Provided data START

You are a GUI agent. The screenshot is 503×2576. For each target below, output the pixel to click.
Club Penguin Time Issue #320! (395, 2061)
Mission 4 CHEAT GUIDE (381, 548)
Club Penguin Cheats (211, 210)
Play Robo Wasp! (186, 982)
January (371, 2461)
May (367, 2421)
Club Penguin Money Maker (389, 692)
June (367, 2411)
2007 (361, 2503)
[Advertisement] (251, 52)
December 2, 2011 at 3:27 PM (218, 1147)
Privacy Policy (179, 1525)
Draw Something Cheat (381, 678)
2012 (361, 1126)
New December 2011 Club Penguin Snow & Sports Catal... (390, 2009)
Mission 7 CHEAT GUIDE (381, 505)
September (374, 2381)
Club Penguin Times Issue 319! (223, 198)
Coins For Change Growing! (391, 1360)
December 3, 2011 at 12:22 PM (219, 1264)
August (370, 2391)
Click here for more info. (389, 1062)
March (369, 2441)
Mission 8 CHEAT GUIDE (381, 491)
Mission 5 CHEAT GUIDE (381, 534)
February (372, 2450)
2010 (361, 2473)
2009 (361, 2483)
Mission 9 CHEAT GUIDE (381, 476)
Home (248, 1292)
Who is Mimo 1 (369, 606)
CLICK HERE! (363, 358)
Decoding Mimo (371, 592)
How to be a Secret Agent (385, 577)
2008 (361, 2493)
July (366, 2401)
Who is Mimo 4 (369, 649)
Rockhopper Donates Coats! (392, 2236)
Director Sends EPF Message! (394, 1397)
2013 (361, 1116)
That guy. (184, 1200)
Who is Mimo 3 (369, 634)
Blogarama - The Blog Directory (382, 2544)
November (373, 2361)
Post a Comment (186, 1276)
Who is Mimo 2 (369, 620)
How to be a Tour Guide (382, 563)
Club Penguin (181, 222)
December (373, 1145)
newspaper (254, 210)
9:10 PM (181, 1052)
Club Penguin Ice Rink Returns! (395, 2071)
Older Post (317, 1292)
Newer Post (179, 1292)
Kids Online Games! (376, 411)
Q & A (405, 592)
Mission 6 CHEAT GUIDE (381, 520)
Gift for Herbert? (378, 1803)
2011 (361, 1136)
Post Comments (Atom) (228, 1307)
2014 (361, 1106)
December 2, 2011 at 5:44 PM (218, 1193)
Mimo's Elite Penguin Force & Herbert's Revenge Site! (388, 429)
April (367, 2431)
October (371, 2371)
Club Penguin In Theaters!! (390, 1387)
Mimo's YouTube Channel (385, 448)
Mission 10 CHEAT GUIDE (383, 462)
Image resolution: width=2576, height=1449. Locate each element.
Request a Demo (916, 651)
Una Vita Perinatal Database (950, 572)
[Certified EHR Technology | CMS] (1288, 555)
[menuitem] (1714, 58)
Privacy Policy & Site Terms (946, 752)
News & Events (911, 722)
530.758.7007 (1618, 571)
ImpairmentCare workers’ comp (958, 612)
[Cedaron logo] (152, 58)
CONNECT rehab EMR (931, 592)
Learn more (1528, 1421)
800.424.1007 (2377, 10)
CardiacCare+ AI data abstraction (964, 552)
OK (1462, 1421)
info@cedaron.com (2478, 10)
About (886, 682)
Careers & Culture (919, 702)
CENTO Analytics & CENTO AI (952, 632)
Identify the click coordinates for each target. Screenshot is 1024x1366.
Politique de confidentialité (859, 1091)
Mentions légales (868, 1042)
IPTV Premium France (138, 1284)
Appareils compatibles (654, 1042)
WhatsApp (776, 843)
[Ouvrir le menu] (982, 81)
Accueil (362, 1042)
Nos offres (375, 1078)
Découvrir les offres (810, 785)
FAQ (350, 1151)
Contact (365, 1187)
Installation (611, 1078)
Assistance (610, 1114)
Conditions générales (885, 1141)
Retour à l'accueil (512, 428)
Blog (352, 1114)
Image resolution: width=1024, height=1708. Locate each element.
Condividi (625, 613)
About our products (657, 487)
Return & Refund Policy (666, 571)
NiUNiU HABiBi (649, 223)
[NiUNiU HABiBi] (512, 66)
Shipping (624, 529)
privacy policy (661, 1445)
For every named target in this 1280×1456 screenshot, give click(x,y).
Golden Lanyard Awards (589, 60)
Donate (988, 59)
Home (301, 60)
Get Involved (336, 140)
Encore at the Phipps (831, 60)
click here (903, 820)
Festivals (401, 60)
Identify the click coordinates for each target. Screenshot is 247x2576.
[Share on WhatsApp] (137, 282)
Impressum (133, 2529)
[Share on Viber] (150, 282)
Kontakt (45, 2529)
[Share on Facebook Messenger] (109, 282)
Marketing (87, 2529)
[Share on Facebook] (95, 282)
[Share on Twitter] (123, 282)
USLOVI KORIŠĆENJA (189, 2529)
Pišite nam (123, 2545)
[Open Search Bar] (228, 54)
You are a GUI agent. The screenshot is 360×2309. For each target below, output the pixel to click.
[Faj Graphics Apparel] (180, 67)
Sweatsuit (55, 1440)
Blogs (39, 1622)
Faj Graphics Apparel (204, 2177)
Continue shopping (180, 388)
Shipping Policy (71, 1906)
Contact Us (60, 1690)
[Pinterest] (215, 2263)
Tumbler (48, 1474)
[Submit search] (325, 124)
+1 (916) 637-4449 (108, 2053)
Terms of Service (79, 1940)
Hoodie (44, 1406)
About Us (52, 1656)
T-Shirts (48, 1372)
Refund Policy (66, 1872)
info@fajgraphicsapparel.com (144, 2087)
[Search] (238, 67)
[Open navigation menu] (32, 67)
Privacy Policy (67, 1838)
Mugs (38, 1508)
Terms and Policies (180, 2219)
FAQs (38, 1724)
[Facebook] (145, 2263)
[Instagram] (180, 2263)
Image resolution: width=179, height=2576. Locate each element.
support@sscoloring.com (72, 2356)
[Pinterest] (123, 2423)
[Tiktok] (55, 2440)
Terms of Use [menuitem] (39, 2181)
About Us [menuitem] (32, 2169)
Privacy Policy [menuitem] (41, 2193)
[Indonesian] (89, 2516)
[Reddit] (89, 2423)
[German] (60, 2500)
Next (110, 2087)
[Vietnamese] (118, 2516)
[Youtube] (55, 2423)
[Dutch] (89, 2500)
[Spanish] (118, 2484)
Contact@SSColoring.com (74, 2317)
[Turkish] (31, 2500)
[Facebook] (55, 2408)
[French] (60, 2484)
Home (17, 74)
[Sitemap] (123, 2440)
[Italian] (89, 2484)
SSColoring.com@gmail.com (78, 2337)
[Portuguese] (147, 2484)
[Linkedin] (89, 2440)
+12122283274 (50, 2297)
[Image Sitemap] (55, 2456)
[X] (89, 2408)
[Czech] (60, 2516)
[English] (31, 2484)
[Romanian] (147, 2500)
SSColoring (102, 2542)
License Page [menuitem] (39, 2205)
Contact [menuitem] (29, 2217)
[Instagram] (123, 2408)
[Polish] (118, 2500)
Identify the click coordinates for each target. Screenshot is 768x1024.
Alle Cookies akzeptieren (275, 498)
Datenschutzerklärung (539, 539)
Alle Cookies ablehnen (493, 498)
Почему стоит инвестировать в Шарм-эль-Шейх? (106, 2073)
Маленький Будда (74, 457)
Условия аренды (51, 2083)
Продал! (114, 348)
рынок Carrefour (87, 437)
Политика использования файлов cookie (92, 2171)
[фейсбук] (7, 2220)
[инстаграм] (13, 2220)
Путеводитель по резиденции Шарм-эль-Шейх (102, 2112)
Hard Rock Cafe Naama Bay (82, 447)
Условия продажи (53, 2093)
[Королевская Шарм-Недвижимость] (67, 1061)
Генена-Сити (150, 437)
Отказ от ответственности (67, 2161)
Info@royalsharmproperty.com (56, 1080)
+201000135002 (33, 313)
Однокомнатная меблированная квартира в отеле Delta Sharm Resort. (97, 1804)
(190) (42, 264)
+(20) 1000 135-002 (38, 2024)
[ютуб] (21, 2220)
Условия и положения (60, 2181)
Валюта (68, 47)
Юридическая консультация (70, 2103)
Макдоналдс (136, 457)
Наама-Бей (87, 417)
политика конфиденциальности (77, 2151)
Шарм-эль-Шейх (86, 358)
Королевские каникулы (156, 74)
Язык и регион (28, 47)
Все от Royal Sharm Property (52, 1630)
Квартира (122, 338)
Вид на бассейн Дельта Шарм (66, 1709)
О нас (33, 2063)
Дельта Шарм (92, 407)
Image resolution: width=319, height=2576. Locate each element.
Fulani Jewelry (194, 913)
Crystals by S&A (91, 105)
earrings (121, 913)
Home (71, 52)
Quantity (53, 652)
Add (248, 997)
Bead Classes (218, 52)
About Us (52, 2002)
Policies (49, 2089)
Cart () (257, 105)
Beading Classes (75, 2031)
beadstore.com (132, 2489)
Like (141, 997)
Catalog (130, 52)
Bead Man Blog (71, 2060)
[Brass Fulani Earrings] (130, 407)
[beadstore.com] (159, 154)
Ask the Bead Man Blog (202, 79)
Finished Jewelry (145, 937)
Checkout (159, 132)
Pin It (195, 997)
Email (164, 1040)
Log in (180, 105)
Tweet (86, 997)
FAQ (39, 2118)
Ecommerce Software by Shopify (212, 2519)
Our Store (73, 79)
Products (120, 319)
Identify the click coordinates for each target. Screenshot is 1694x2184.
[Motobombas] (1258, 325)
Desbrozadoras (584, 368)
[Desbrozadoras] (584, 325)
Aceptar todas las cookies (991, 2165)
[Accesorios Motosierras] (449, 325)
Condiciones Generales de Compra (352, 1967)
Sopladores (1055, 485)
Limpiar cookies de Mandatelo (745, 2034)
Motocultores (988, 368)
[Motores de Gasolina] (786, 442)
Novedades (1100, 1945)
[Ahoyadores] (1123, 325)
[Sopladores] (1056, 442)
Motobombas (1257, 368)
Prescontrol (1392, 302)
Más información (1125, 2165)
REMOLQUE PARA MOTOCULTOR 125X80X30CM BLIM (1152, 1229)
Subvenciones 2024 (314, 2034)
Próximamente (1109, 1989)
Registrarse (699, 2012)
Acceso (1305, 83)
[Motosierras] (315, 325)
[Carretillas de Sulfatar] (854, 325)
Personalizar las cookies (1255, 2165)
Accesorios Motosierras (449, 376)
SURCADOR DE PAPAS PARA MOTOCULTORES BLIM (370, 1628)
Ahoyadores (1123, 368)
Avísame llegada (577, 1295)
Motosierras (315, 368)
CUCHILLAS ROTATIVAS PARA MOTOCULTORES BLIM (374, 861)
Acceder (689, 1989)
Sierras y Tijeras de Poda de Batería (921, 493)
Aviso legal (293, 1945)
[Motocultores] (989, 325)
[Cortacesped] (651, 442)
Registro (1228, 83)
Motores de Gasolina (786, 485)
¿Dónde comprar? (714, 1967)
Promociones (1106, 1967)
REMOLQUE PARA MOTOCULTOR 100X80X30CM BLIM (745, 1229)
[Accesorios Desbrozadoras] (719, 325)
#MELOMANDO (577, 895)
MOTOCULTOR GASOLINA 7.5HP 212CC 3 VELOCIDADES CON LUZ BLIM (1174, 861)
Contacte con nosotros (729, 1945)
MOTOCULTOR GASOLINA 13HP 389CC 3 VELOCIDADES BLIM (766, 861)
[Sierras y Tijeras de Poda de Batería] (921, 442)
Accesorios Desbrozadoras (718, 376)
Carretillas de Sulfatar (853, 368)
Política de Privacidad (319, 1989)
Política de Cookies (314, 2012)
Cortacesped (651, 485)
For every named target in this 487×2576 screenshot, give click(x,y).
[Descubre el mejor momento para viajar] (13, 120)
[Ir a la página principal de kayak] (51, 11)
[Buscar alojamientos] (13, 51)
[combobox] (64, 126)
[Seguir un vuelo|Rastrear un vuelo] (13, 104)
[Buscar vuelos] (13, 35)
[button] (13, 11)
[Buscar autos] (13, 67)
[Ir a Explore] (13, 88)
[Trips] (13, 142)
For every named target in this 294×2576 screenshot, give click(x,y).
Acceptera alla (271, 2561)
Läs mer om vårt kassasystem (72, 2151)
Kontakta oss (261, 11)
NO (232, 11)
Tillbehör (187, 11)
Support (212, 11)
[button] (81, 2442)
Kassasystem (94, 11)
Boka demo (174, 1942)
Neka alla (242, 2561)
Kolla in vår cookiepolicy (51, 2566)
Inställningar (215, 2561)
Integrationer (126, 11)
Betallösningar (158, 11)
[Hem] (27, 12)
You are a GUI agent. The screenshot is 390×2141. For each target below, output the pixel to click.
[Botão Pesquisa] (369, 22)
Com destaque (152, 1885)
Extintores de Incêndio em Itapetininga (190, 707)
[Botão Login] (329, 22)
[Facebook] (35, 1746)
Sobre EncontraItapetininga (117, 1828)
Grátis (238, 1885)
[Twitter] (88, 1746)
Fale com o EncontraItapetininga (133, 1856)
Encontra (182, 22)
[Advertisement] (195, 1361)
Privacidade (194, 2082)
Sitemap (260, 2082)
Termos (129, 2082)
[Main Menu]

Provided data END

### Problem details
The lines to return begin at the first line of the records and end at the line holding "Rockhopper Donates Coats! (392, 2236)"; please return them exactly, including both, and nothing beyond.

### Written answer
You are a GUI agent. The screenshot is 503×2576. For each target below, output the pixel to click.
Club Penguin Time Issue #320! (395, 2061)
Mission 4 CHEAT GUIDE (381, 548)
Club Penguin Cheats (211, 210)
Play Robo Wasp! (186, 982)
January (371, 2461)
May (367, 2421)
Club Penguin Money Maker (389, 692)
June (367, 2411)
2007 (361, 2503)
[Advertisement] (251, 52)
December 2, 2011 at 3:27 PM (218, 1147)
Privacy Policy (179, 1525)
Draw Something Cheat (381, 678)
2012 (361, 1126)
New December 2011 Club Penguin Snow & Sports Catal... (390, 2009)
Mission 7 CHEAT GUIDE (381, 505)
September (374, 2381)
Club Penguin Times Issue 319! (223, 198)
Coins For Change Growing! (391, 1360)
December 3, 2011 at 12:22 PM (219, 1264)
August (370, 2391)
Click here for more info. (389, 1062)
March (369, 2441)
Mission 8 CHEAT GUIDE (381, 491)
Mission 5 CHEAT GUIDE (381, 534)
February (372, 2450)
2010 (361, 2473)
2009 (361, 2483)
Mission 9 CHEAT GUIDE (381, 476)
Home (248, 1292)
Who is Mimo 1 (369, 606)
CLICK HERE! (363, 358)
Decoding Mimo (371, 592)
How to be a Secret Agent (385, 577)
2008 (361, 2493)
July (366, 2401)
Who is Mimo 4 (369, 649)
Rockhopper Donates Coats! (392, 2236)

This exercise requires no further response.